→ **REQUIRED WORK**: Take the material below from its first line through the line containing "Kvízy (453, 2374)" and, please, write those lines again exactly.

→ **PROVIDED ENTRIES**:
┌──

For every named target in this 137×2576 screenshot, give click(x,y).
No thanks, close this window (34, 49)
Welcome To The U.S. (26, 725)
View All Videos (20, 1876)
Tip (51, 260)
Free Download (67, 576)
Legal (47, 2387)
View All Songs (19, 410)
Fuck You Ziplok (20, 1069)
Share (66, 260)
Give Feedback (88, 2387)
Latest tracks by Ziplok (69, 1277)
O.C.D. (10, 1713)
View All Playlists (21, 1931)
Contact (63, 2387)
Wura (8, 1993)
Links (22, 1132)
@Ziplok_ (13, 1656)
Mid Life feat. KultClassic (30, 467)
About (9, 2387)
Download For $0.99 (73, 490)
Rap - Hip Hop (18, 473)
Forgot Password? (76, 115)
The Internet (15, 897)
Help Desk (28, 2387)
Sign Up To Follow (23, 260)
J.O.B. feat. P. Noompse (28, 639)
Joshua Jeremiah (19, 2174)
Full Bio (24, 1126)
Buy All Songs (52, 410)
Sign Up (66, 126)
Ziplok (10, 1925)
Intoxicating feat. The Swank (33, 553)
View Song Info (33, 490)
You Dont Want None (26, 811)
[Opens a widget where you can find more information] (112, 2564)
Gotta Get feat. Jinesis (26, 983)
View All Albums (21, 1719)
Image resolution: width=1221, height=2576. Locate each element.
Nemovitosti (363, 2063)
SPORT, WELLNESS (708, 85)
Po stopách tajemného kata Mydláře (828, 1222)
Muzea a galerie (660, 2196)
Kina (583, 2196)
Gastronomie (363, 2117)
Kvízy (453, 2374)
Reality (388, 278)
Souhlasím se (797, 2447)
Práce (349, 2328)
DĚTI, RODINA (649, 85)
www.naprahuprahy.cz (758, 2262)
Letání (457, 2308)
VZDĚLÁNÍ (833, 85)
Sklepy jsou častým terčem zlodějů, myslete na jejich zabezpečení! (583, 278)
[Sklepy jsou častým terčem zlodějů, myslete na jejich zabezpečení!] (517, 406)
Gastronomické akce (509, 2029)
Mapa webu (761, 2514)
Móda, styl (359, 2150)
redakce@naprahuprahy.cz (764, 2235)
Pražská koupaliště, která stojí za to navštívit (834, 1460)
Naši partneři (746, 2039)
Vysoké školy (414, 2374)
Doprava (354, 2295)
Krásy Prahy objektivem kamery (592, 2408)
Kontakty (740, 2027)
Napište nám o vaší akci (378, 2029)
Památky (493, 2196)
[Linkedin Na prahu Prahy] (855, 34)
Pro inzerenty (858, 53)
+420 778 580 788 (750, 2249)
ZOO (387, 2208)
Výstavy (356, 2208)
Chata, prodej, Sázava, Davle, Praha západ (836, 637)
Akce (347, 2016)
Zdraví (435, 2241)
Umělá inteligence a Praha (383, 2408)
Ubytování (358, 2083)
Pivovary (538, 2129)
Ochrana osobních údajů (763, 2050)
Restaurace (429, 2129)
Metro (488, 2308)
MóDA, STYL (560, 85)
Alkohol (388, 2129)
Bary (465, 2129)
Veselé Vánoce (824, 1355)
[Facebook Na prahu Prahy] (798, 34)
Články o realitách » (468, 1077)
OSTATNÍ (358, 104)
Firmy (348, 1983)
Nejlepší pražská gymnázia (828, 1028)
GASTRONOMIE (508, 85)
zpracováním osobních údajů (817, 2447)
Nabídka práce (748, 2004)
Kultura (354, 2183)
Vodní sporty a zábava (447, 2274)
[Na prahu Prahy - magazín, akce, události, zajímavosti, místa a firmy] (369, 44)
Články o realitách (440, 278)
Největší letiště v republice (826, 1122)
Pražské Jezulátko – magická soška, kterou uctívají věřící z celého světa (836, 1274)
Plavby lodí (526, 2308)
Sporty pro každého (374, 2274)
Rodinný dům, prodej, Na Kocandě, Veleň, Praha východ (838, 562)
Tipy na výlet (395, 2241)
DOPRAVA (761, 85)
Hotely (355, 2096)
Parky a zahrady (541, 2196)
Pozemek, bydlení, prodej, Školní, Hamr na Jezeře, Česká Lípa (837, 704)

└──

→ **THE COMPLETED TASK**:
For every named target in this 137×2576 screenshot, give click(x,y).
No thanks, close this window (34, 49)
Welcome To The U.S. (26, 725)
View All Videos (20, 1876)
Tip (51, 260)
Free Download (67, 576)
Legal (47, 2387)
View All Songs (19, 410)
Fuck You Ziplok (20, 1069)
Share (66, 260)
Give Feedback (88, 2387)
Latest tracks by Ziplok (69, 1277)
O.C.D. (10, 1713)
View All Playlists (21, 1931)
Contact (63, 2387)
Wura (8, 1993)
Links (22, 1132)
@Ziplok_ (13, 1656)
Mid Life feat. KultClassic (30, 467)
About (9, 2387)
Download For $0.99 (73, 490)
Rap - Hip Hop (18, 473)
Forgot Password? (76, 115)
The Internet (15, 897)
Help Desk (28, 2387)
Sign Up To Follow (23, 260)
J.O.B. feat. P. Noompse (28, 639)
Joshua Jeremiah (19, 2174)
Full Bio (24, 1126)
Buy All Songs (52, 410)
Sign Up (66, 126)
Ziplok (10, 1925)
Intoxicating feat. The Swank (33, 553)
View Song Info (33, 490)
You Dont Want None (26, 811)
[Opens a widget where you can find more information] (112, 2564)
Gotta Get feat. Jinesis (26, 983)
View All Albums (21, 1719)
Image resolution: width=1221, height=2576. Locate each element.
Nemovitosti (363, 2063)
SPORT, WELLNESS (708, 85)
Po stopách tajemného kata Mydláře (828, 1222)
Muzea a galerie (660, 2196)
Kina (583, 2196)
Gastronomie (363, 2117)
Kvízy (453, 2374)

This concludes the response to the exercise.